Le cronache di questi giorni sono piene di segnalazioni di problemi e disfunzioni: solo per citare un caso, l’edizione romana di Repubblica ha raccontato che durante i roghi dei giorni scorsi i residenti di Ostia hanno chiesto un intervento alla caserma locale . Dopo aver atteso un’ora si sono presentati ai cancelli di via Celli e si sono sentiti rispondere che tutti i mezzi erano al lavoro su un altro incendio ad Ardea. Altri due interventi sono stati negati con la stessa motivazione.
“Siamo sotto organico di circa 200 unità– è stata la denuncia Riccardo Ciofi, il segretario generale Fns Cisl di Roma e Rieti secondo quanto riporta Open – su 1300 uomini, 1150 sono effettivamente operativi, gli altri 150 sono dislocati in altre sedi istituzionali.
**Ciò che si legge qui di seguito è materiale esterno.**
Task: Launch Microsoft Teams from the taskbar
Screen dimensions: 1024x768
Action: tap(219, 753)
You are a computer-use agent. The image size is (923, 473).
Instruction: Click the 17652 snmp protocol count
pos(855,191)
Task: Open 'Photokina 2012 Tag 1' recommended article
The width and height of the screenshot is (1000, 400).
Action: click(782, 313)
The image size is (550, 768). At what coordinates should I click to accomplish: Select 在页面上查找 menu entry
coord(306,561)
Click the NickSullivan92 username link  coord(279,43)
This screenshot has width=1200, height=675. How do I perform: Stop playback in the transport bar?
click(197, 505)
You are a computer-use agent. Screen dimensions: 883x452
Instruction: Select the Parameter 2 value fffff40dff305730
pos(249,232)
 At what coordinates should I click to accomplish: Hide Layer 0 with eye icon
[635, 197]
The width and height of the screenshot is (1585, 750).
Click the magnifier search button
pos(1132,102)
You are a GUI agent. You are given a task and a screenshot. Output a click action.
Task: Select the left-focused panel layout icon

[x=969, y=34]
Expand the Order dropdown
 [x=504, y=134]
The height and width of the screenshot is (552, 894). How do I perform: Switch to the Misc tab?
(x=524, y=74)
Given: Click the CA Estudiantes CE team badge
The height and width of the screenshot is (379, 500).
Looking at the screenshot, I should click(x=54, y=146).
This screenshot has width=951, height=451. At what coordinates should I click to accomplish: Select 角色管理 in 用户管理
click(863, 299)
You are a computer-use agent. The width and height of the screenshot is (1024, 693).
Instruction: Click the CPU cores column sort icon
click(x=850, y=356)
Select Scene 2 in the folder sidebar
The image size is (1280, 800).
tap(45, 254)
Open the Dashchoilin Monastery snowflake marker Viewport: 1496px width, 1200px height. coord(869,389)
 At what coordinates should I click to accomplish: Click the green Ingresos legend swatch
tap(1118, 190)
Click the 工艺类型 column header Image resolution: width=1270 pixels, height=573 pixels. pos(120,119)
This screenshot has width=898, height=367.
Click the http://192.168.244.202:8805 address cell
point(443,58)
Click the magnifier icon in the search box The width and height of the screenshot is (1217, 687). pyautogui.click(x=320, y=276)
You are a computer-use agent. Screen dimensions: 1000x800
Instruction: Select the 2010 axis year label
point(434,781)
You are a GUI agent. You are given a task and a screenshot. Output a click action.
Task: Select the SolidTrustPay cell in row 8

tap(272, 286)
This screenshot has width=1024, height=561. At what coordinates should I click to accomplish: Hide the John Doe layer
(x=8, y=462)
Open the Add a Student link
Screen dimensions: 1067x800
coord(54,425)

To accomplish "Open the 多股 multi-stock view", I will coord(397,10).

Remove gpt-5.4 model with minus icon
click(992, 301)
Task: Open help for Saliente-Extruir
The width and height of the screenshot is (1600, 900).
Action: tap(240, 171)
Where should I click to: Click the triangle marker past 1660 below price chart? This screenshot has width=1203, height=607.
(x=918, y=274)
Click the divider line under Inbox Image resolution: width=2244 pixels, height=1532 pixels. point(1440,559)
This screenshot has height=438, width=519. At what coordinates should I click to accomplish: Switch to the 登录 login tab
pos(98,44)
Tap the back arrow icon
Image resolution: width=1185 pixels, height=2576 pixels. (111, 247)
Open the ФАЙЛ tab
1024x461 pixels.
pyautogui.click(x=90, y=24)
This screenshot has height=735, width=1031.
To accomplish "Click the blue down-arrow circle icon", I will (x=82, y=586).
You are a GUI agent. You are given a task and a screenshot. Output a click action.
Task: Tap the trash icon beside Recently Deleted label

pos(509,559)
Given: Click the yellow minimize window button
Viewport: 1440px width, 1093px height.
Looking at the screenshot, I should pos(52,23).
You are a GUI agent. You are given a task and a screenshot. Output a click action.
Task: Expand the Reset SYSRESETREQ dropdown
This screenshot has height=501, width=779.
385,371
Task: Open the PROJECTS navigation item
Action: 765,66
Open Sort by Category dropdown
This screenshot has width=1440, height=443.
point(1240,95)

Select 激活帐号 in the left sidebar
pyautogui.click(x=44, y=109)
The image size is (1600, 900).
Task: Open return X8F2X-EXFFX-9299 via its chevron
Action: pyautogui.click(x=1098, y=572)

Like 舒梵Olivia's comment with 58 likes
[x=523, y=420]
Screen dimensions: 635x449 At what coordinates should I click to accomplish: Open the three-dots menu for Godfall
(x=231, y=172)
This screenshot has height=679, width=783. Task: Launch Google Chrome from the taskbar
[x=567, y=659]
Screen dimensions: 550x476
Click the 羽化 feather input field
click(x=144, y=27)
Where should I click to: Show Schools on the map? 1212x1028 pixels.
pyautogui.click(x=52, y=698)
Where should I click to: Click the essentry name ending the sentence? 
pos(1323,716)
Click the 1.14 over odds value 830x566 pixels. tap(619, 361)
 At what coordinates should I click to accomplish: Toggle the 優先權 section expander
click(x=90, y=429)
Così non si può mettere in piedi il dispositivo che sarebbe necessario”.
Una carenza di uomini e mezzi ma il problema è nazionale, una vera propria emergenza: Massimo Vespia, segretario generale della FnsCisl, la Federazione Nazionale della Sicurezza della Cisl, ha denunciato con una nota: “L’intero settore è letteralmente inginocchio, non arriva nemmeno l’acqua perché le autobotti sono insufficienti”.
“Grave carenza di personale, pochi automezzi e scarse attrezzature: i vigili del fuoco, impegnati non solo sul fronte degli incendi boschivi, anche questa estate, rischiano di non riuscire a garantire il soccorso al Paese”.
E dunque, con un intero settore in ginocchio, nel pieno di una Estate che sta generando emergenze climatiche continue, la scelta del governo dei ‘migliori’ che non ha provveduto a una sostituzione dei mezzi mancanti, appare l’ennesimo colpo di genio.